→ Work instructions
- A) Using the passage on media and adolescent exposure to violence, say whether each statement agrees with it. Answer yes or no for each, quoting the deciding words.
(i) Previous exposure to violence is named as the strongest correlate to later violent acts and weapon carrying.
(ii) Bohner et al. (1993) found that women who read reports about sexual harassment gain self esteem.
(iii) Screen violence on television and in the movies has been found to reduce sympathy for victims.
- B) From the passage on media and adolescent exposure to violence, reproduce the stretch from "But for females, as" through "this persecuted role." word for word.

→ Page extract
As well as defining social roles and interactions, media also increase adolescents’ exposure to violence. Now while social conditions such as poverty, racial discrimination, substance abuse, and family conflict and dissolution, all contribute to an environment that fosters violence, media is responsible for increasing exposure to, and desensitizing empathy towards, violence. And as found by DuRant, Treiber, Goodman & Woods (1996), previous exposure to violence is the strongest correlate to subsequent violent acts and weapon carrying.
But for females, as well as potentially increasing their propensity towards violent acts, exposure to violence can also result in heightened feelings of disempowerment and self-devaluation. Bohner et al. (1993) found that women who read reports about sexual harassment experience a lowering of self esteem. The prevalence of screen violence on television and in the movies has been found to have the effect of desensitizing viewers to the horror of violence and reducing sympathy for victims (Reid & Finchilescu, 1995). If the victims of violence and aggression are women, adolescent females could identify with them and begin to accept this persecuted role.

→ Entries supplied

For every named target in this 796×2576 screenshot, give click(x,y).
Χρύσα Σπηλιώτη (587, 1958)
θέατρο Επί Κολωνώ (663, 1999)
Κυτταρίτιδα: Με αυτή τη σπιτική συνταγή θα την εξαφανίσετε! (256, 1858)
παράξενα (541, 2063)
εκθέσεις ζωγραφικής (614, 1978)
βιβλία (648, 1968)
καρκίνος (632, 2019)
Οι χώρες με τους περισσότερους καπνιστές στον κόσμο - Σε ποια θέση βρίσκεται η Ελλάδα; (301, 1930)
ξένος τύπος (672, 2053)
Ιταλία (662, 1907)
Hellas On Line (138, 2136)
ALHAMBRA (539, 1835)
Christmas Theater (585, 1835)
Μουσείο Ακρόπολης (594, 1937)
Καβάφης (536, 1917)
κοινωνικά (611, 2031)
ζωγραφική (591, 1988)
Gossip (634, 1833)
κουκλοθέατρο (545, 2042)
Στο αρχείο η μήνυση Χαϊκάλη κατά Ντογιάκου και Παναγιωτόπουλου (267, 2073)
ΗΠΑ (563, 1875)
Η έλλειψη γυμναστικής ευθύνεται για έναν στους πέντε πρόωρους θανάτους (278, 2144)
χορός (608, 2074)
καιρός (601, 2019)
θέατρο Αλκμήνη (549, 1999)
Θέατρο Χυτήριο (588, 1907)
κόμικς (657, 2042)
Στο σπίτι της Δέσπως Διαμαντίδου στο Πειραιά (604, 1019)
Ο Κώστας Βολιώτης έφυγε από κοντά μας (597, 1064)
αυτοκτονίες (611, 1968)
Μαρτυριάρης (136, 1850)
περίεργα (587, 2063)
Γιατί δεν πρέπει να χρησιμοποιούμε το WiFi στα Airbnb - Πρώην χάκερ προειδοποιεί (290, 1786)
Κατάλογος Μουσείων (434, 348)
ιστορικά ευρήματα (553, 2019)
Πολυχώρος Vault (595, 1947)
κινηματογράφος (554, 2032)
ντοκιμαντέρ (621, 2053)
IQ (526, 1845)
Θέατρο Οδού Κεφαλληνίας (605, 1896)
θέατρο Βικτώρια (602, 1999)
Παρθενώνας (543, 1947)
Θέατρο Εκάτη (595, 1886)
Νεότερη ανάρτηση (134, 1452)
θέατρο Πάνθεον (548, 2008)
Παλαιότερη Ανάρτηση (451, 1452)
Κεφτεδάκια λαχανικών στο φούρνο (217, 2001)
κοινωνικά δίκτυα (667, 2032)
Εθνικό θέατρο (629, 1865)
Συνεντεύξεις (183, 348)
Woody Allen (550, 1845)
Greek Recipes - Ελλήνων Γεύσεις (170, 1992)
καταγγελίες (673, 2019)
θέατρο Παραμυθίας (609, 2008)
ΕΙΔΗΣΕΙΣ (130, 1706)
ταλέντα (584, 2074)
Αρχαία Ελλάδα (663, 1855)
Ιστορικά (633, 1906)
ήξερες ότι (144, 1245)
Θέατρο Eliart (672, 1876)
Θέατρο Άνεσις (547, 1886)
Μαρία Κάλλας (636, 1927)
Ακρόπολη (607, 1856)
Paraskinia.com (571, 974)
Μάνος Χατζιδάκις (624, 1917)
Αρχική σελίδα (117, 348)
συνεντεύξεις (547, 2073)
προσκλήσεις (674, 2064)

→ Answer list
- A)
(i) Yes: "previous exposure to violence is the strongest correlate to subsequent violent acts and weapon carrying"
(ii) No: "women who read reports about sexual harassment experience a lowering of self esteem"
(iii) Yes: "desensitizing viewers to the horror of violence and reducing sympathy for victims"

- B)
But for females, as well as potentially increasing their propensity towards violent acts, exposure to violence can also result in heightened feelings of disempowerment and self-devaluation. Bohner et al. (1993) found that women who read reports about sexual harassment experience a lowering of self esteem. The prevalence of screen violence on television and in the movies has been found to have the effect of desensitizing viewers to the horror of violence and reducing sympathy for victims (Reid & Finchilescu, 1995). If the victims of violence and aggression are women, adolescent females could identify with them and begin to accept this persecuted role.